Everyone usually does and should spend 30 minutes on a critically ill patient. We just often think that we don’t. If you see on average 2 pph then you are spending 30 minutes on every patient. The vast majority aren’t critically ill. If you can’t justify 30 minutes on a critically ill patient. How can you justify spending 30 minutes on anyone else?

The minutes are arbitrary. The crime is paying us by the minute. We are physicians, professionals, not time clock punchers.
No question there are patients that require that level of care and I provide it when needed. But someone who has a hgb of 6.9 when it was 7.4 last week and their pcp sent them in for a transfusion is not that.
And I agree we shouldn’t be paid by minutes but that is unchanged with the new billing requirements, right? So I’m not going to say I spent 30 minutes on something I spent 5 minutes on. Afib is another example … some people with afrvr need multiple meds, discussion with cardiology etc but many I put in the cardizem, a while later admit to the hospitalist, off they go, that did not take 30 minutes. My point is that many people who have a potentially CC diagnosis are not critically sick.

I think it’s more important to maximize level 5 charts. Many people who aren’t critical take up more time for various reasons, and there may be more nuance to their care - somewhat sick appearing abdominal pain and medium risk chest pain come to mind. JMTC
 
No question there are patients that require that level of care and I provide it when needed. But someone who has a hgb of 6.9 when it was 7.4 last week and their pcp sent them in for a transfusion is not that.
And I agree we shouldn’t be paid by minutes but that is unchanged with the new billing requirements, right? So I’m not going to say I spent 30 minutes on something I spent 5 minutes on. Afib is another example … some people with afrvr need multiple meds, discussion with cardiology etc but many I put in the cardizem, a while later admit to the hospitalist, off they go, that did not take 30 minutes. My point is that many people who have a potentially CC diagnosis are not critically sick.

I think it’s more important to maximize level 5 charts.
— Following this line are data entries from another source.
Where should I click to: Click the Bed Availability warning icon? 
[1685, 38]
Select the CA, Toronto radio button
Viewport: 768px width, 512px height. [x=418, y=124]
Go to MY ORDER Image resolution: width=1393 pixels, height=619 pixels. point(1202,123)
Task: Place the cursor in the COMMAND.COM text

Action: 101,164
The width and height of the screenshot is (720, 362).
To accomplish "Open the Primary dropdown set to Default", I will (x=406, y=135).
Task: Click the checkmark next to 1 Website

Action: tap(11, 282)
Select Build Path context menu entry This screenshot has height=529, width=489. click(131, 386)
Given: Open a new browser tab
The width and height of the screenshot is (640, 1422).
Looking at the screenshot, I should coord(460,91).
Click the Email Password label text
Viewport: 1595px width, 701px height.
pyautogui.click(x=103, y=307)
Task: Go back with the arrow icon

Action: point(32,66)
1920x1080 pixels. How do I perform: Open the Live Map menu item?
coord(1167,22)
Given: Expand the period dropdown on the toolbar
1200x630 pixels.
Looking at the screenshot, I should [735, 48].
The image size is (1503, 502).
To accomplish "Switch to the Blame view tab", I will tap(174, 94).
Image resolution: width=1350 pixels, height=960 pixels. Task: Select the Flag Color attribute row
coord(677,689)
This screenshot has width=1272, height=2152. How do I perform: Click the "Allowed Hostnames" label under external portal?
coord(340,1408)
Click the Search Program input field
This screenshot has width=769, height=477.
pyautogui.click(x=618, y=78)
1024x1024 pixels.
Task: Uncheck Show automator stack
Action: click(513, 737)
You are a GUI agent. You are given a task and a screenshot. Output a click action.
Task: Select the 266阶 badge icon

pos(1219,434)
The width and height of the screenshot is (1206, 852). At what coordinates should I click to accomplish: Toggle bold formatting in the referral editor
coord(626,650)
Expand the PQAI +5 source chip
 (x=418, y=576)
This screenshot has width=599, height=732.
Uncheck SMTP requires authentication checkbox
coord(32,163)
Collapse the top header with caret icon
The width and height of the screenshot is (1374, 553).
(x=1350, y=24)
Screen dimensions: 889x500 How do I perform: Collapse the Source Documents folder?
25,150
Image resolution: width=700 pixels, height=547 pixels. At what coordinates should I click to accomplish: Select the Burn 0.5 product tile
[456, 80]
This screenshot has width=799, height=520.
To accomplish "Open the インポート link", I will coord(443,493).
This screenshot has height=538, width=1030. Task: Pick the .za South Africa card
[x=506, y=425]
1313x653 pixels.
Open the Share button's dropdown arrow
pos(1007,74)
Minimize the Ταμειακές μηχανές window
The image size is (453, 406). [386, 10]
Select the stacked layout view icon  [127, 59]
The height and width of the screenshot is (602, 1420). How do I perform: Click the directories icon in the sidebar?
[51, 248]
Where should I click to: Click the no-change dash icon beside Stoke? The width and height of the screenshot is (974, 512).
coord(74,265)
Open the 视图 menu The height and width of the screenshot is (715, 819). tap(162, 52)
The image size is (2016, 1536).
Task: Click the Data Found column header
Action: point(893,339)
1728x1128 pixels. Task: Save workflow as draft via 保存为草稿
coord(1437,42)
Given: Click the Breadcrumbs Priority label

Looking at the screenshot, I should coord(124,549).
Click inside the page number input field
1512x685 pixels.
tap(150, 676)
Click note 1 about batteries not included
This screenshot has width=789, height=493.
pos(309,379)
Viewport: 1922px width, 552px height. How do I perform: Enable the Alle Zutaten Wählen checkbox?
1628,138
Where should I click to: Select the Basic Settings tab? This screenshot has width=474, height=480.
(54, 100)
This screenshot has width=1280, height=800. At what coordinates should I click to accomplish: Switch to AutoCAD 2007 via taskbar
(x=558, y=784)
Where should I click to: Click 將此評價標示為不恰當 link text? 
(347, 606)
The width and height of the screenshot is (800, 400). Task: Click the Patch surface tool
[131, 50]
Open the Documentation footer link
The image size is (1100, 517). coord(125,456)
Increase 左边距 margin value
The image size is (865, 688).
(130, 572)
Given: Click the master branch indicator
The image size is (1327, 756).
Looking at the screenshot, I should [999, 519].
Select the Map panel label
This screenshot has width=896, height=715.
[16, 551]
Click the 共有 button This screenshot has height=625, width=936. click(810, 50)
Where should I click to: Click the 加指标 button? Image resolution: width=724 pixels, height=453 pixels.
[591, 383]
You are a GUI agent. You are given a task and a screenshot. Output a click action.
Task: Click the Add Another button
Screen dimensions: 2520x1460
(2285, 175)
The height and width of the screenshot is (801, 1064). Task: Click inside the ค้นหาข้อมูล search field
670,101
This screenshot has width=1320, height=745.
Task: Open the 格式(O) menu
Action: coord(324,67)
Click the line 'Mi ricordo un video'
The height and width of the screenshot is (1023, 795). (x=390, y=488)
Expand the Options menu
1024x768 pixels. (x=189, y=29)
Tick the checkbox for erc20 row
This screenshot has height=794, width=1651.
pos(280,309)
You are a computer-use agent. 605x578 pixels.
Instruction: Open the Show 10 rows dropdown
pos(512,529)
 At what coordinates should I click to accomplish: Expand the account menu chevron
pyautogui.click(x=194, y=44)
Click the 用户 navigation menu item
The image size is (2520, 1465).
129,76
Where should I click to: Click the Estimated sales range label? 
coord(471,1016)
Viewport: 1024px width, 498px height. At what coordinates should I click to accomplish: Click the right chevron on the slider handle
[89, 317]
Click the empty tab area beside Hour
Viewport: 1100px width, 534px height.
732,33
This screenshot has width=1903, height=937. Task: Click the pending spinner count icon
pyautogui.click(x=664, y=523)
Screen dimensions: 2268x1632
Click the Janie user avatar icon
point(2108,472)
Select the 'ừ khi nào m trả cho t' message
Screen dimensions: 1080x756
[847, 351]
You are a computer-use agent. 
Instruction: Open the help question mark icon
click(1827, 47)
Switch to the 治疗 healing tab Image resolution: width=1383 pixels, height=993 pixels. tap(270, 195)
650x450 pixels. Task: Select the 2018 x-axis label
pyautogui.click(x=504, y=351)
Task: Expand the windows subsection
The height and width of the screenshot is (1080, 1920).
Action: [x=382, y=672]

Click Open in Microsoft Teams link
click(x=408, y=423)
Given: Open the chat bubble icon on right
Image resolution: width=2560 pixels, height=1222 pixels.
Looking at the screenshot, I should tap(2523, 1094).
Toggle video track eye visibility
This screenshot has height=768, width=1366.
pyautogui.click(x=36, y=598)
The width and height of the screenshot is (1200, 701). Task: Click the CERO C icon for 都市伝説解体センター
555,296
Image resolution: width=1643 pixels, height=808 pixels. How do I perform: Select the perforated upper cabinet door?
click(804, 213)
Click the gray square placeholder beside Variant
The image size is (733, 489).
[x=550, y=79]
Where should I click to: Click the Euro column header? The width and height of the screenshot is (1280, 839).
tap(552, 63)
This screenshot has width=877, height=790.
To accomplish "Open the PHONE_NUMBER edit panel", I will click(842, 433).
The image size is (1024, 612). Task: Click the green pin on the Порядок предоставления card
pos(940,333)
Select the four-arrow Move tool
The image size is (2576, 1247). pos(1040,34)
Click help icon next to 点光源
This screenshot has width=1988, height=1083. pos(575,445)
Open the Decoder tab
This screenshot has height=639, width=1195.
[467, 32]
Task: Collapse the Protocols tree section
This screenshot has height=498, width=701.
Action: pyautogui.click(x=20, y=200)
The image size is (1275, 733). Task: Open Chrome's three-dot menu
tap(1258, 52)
Many people who aren’t critical take up more time for various reasons, and there may be more nuance to their care - somewhat sick appearing abdominal pain and medium risk chest pain come to mind. JMTC
Your prerogative. That's easy lost revenue though. You can bill critical care on any blood transfusion. The circumstances aren't incredibly relevant to billing. You only spent 5 minutes on the entire patient encounter (evaluating, reevaluating, interpreting cardiac telemetry/pulse oximetry and documenting)? I suspect you spent longer. You deserve to be paid for your time.

EPs underestimate what is critical care appropriate billing because some things no longer seem that critical to us. Anemia and hypoglycemia are classic examples.

I agree with your point that it's important to maximize level 5 charts. I'd also do the same for level 4 charts. These charts will make up most of your overall billing.

Time, billing and risk don't always correlate. Trauma takes up way more time than a STEMI, but can end up billing the same. Popping in a hip pays way more for the risk involved than does an intubation.